If you look at extensions to GR that have already been described, such as Brans-Dicke or SME, I think they're usually framed in terms of introducing some field that is a tensor, but that acts like part of a geometrical background.

 

[giulio_hep]

Let me introduce an example from http://arxiv.org/abs/0905.1668 : they write "It is only the quantum mechanical wave
function that breaks the diffeomorphism invariance", "while keeping the invariance of the spatial three-geometry at the quantum mechanical level as well as at the classical level." and "There exist stringent experimental bounds on violation of Lorentz invariance at lower energies, but there is no observational evidence that Lorentz invariance is strictly maintained at the Planck energy.". My doubt is whether they're completely wrong or a tiny possibility of a "soft" violation does exist at very special conditions...

 

[bcrowell]

The paper is about quantum gravity, and seems extremely speculative. He proposes violation of conservation of energy and the introduction of a preferred time coordinate. I don't have the quantum gravity chops to be able to understand the paper, but one thing to realize is that in the classical regime we can't violate conservation of energy without somehow modifying the Einstein field equations, because they aren't self-consistent if the stress-energy tensor has a divergence.

 

[PeterDonis]

there is no observational evidence that Lorentz invariance is strictly maintained at the Planck energy

Well, of course not; we can't do experiments at the Planck energy. We can't even do experiments within many orders of magnitude of the Planck energy. So we have no way of ruling out the possibility that Lorentz invariance is violated at such scales.
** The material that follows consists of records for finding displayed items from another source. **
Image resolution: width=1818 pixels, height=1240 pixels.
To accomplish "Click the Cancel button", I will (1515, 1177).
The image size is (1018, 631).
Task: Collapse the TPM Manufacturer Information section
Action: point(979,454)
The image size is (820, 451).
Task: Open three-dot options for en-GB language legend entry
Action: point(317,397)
But any theory that suggests such a possibility has to explain why Lorentz invariance is not violated in the regime we can observe. (I haven't read the paper you linked in enough detail to see whether it attempts to do that.)

 

[bcrowell]

Moffat seems to be describing spontaneous symmetry breaking rather than breaking the symmetry of the underlying laws of physics. That seems like a completely different and much less radical thing to me. Even in a standard, well-tested model such as FLRW, we have spontaneous symmetry breaking that picks out a preferred time coordinate.